VAT – Latest from the courts: Fleming claims

By   26 July 2017

In the First Tier Tribunal (FTT) case of NHS Lothian Health Board “the Board” the judge was asked to consider whether the Board had a valid Fleming claim* in respect of certain laboratory services performed from 1974 to 1997. The relevant services were, inter alia; Nequas work, food-testing, water-testing, non-medical testing of samples, especially for public health, and research and development.

Decision

The appeal was rejected. Although the Tribunal accepted the considerable evidence and testimony from members of staff working for the Board during the relevant years, and had decided that the relevant supplies were subject to VAT (they were not exempt of non-business) unfortunately, there was insufficient documentary evidence to actually quantify the amount of input tax claimed.  Of course, in order to recover input tax, it had to relate to taxable (business) supplies made by the appellant. The Tribunal was required to consider whether the business income of the laboratories could be calculated. The FTT considered that whilst the evidence was helpful in determining that taxable supplies were made, that evidence fell short of facilitating its quantification. While the business income was almost certainly significant, the Tribunal did not consider that it has been quantified satisfactorily for the whole period.

The appellant contended that a set percentage representing business income could be projected backwards to earlier VAT periods. The Tribunal did not consider such an approach “reasonable or acceptable” and that the timescale involved also undermined the likely accuracy of the process of extrapolation. (The Tribunal suggested that there is a need to have a verifiable percentage, calculated by reference to prime records at regular intervals. For example, it might well be acceptable in a 25 year period to have verifiable figures every five years, and if there is not significant variation, to use extrapolated figures for the intervening years).  There was also uncertainty about the Board’s partial exemption position and how, historically, apportionment was carried out.

Commentary

This case demonstrates the difficulty of making retrospective claims that go back to the early 1970s, that’s over 40 years ago!
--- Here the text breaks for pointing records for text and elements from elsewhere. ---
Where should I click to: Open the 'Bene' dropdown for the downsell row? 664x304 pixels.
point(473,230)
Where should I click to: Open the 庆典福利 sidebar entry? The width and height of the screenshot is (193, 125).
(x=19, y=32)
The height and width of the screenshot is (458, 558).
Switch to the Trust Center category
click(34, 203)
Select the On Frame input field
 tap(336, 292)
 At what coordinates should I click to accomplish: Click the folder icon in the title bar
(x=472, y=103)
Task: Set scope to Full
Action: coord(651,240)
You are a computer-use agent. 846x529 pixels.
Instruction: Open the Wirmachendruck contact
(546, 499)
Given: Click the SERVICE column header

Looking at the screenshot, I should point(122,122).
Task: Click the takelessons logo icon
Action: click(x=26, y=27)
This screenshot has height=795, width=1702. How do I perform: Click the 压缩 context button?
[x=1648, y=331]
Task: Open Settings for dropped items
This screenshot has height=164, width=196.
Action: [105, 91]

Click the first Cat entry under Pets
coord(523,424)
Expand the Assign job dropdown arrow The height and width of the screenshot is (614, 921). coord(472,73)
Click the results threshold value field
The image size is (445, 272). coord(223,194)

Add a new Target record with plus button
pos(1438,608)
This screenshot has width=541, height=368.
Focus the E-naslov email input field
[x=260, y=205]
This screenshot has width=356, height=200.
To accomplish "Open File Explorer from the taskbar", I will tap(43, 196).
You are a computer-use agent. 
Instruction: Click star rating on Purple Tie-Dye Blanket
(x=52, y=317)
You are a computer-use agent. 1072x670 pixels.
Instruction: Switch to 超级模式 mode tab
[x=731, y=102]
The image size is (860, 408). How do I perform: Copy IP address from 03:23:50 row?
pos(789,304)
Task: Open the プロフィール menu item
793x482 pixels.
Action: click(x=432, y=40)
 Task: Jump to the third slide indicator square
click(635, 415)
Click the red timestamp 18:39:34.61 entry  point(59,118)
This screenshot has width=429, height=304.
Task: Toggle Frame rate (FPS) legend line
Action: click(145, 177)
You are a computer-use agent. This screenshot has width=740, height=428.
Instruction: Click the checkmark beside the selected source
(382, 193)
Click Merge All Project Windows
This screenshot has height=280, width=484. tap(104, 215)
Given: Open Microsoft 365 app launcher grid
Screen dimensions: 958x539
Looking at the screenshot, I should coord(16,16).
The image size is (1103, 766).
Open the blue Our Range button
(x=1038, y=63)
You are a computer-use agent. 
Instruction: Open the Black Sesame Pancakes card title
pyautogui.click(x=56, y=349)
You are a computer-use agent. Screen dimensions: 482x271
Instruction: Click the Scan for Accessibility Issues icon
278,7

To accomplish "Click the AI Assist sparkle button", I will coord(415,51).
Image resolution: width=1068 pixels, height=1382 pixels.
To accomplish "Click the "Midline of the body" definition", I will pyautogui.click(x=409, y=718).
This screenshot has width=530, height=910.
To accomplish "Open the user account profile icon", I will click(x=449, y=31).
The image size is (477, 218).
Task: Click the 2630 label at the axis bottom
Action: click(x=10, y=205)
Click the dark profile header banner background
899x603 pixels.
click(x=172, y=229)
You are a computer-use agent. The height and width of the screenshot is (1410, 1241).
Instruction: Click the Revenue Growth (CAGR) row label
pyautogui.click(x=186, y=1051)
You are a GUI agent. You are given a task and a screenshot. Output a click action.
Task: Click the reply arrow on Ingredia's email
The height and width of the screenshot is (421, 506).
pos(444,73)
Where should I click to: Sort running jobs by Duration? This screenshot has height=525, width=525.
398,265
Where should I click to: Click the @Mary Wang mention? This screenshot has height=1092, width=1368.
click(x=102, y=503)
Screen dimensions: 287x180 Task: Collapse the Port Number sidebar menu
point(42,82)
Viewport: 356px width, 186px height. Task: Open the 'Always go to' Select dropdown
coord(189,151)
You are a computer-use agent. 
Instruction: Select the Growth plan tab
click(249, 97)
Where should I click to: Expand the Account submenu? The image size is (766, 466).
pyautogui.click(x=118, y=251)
It is to be expected that certain records may be absent and HMRC has previously agreed that the required information may be established by other methods, however, a claim has to be made on the basis of “something more concrete” than a backwards projection of a percentage figure calculated from more contemporary records. The judge gave an example of evidence that may be acceptable in these circumstances.

The outcome does seem somewhat unfair given the fact that all parties agree that VAT was overpaid due to an error made by HMRC, but the level of evidence required to support a Fleming claim has to be of a certain standard to be accepted.

As always in VAT – record keeping is of the utmost importance.

* Background to Fleming claims
Fleming claims’ are claims for underdeclared or overpaid VAT, potentially going back as far as the inception of VAT in 1973. They followed the House of Lords judgements in January 2008 in the cases of Fleming and Conde Nast (Fleming) which concerned the way that the three year time limit on making claims had been introduced. In Revenue and Customs Brief 07/08, published on 20 February 2008, claims were invited in respect of overpaid output tax for accounting periods ending before 1 May 1997. Subsequent legislation in the 2008 Finance Act limited the scope for making claims for these accounting periods by introducing a new transitional period ending 1 April 2009, before which any such claims had to be made.